┏━━

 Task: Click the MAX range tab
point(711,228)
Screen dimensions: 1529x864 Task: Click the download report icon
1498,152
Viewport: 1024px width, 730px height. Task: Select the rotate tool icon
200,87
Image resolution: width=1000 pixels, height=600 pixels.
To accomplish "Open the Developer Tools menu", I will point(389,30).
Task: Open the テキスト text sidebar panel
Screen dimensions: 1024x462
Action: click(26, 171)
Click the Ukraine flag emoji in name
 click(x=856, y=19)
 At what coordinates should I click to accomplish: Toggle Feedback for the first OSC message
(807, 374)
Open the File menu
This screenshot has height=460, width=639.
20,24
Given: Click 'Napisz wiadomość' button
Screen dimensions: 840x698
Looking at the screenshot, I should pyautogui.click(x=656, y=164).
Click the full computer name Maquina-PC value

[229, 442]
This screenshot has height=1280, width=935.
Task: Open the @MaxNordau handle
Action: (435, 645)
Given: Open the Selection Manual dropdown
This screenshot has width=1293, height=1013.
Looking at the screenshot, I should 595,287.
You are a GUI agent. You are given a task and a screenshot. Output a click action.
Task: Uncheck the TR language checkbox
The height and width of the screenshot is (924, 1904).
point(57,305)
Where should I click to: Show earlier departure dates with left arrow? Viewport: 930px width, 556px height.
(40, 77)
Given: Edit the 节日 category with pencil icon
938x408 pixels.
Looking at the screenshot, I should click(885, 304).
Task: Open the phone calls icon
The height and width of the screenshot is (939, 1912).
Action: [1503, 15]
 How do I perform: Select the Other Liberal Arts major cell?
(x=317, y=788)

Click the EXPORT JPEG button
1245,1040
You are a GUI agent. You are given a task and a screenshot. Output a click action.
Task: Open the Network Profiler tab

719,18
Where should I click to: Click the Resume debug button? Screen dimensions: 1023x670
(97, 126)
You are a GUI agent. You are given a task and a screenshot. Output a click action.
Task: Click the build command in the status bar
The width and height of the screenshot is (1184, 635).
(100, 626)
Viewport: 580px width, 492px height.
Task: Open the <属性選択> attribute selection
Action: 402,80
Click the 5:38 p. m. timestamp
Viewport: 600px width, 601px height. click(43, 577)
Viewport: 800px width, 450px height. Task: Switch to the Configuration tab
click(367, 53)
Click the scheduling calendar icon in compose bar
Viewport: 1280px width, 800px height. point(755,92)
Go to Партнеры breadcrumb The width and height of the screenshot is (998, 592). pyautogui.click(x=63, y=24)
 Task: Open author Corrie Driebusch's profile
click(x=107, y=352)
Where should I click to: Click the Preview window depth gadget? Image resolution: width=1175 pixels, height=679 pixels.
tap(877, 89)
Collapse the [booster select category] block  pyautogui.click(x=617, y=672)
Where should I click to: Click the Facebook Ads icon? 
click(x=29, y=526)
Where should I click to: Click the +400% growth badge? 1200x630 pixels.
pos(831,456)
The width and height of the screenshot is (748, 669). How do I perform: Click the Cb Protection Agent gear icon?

┗━━

**Work request:**
Number of lines containing the word "category" in the material above: report this figure and nothing more.

**Answer:**
2